In this case, should we create just one hub for clients and satellites with attributes coming from the two source tables (hub_clients) or should we create two different hubs, one for client_info and one for contacts_info with their respective satellites and join their data in the Business Vault?

So far I have followed the domain offices indications by creating hubs for the entities they expected by joining source data info. This approach becomes a little messy when instead of just two source tables, one entity needs data from 10-15 source tables. On the other hand, creating 10 hubs for each entity required by the business users would make the DV grow very fast (and increase costs?).

This aspect seems not to be well clarified from online sources I found.

How would you behave in this case?

Hi Alberto

Always follow business entities not source system structure!

A DV warehouse is a master at uniting many sources of data into a common shared structure.

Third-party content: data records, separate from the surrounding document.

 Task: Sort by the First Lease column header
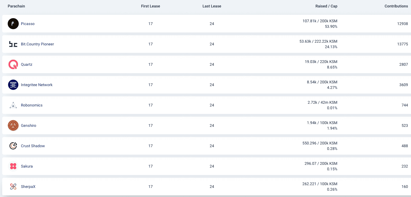coord(150,6)
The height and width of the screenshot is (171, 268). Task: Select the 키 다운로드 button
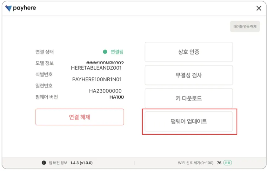click(x=189, y=98)
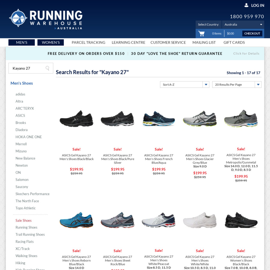Open the Sort A-Z dropdown
This screenshot has height=270, width=270.
click(185, 85)
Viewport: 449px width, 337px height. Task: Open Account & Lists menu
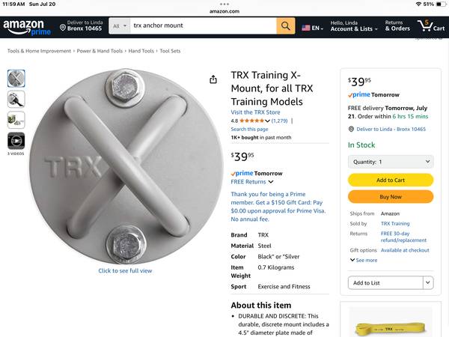[x=354, y=26]
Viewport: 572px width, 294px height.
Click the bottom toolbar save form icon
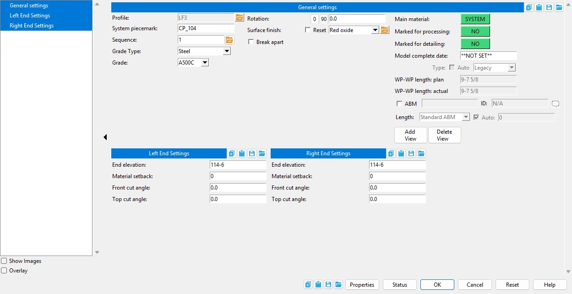328,284
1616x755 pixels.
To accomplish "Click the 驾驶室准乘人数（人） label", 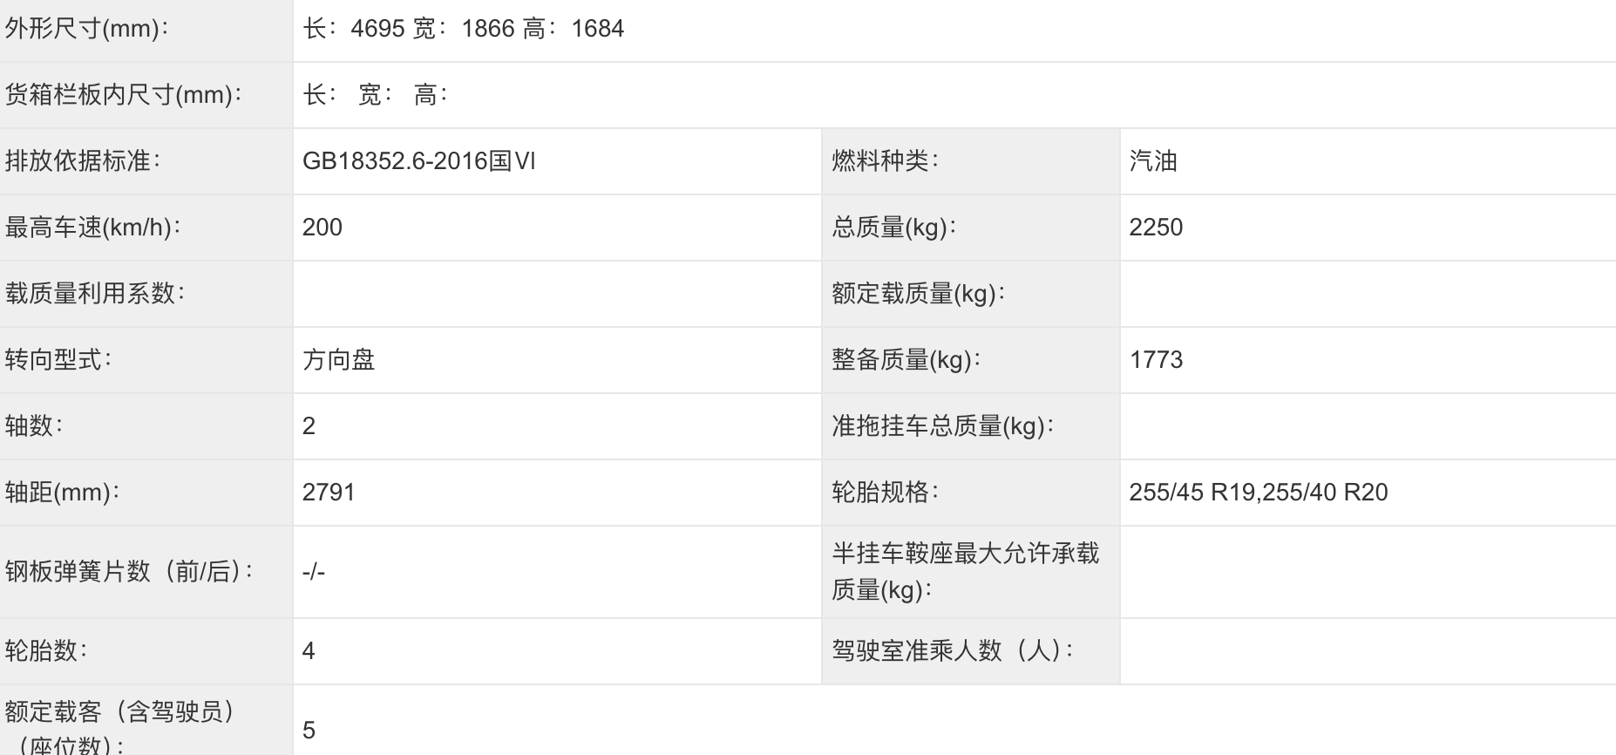I will click(953, 651).
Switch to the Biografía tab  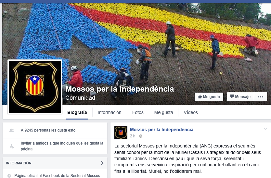pos(77,112)
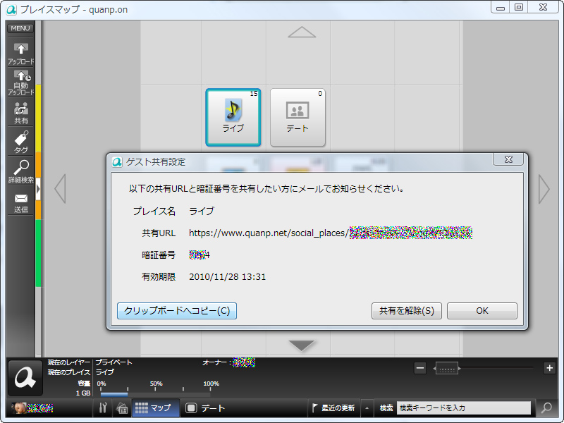The width and height of the screenshot is (564, 423).
Task: Click the utensils icon in bottom toolbar
Action: tap(104, 407)
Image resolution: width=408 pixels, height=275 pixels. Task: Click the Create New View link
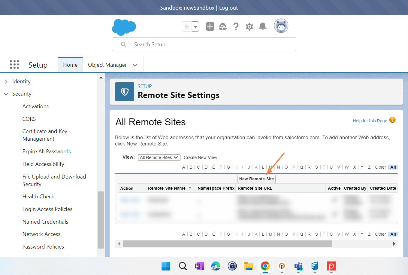click(x=200, y=157)
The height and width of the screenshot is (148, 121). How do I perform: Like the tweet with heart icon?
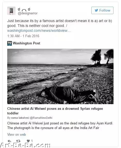click(x=28, y=141)
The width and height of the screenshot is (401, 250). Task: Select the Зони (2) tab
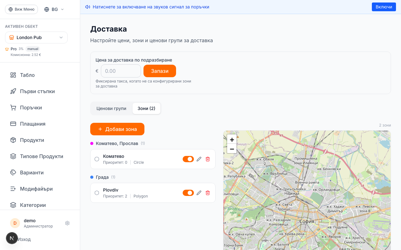146,108
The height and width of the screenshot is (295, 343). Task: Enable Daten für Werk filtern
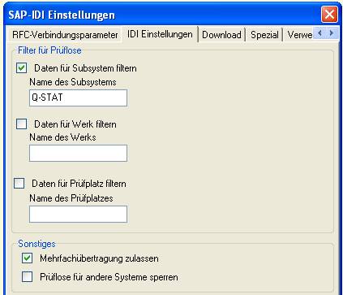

In your instance the shared structure is that these source systems all relate to your business so you should build your hub entities around your business not your source system.

Doing it the other way around will work on a technical level but will be inflexible to change in many ways. Inflexible to business change, changes in source system, introductions of new source systems etc. Essentially it ruins one of the key motivations behind creating a vault in the first place. If you’re looking to recreate your source system then a DV2.0 solution might not be for you.

In your example unfortunately this is always something we get questions on and cant answer, the best way of figuring out the right architecture for you is to ask the business how they think of these things. Do your business users consider client-info and contact-info to be completely separate but related or are they two sides of the same coin? That should give you a better idea of how your architecture should come together.

A reminder that this is never a one step process. Get an understanding of the business and create a draft, these models often require a lot of collaboration and even more iterations before they find that it’s been fully grasped.

All the best and keep asking questions!

Frankie

2 Likes

To double down here, I’d strongly agree with what Frankie said and maybe add one practical refinement that usually helps when this starts to feel messy.

The key is to start from the business concept, not the source tables but also don’t confuse a “business concept” with “what the report(s) want”.

In your example, the real question isn’t two source tables vs one, it’s:

Is there one real business thing here, or two distinct things that just happen to be related?

If the business genuinely talks about a Client as a single concept, and phone numbers / addresses are just properties of that client, then a very normal pattern is:

  • one Client hub

  • multiple satellites sourced from client_info, contacts_info, etc.

Even if that ends up being 10–15 satellites, that’s not a problem. That’s exactly what satellites are for.

Where people get into trouble is when they accidentally model reporting needs as hubs. A request like “we want a Clients view with name, address, phone…” does not automatically mean “physically join those tables in the Raw Vault”.

The Raw Vault models business identity/concepts and their relationships. The delivery layer handles convenience joins.

A simple rule of thumb I often use:

  • Would the business ever talk about this thing independently?

  • Could it exist on its own, or only in the context of another thing?

If contact details only make sense because a client exists, they’re usually satellite attributes. If contacts are first-class, reused, contextual, or independently managed, then a separate hub + link might make sense.

That decision comes from business semantics, not from how many source tables are involved.

On the concern about DV “growing very fast”: hubs and satellites are cheap. What’s annoying is reworking the vault later because the business meaning was wrong. A data vault that grows because it reflects the business is usually healthier than one that stays small by mirroring sources.

And it’s never a one-and-done decision — you model, validate with the business, and iterate.

2 Likes

Thanks to both @Frankie and @joe.barter, you were very clear.

I started doubting my work because for different entities I had to take data from the same tables and I thought that maybe that common source tables should be the hubs instead of the entities that takes data from them.

I am glad I do not have to restructure my whole data vault and now I have a clear view on how to proceed

1 Like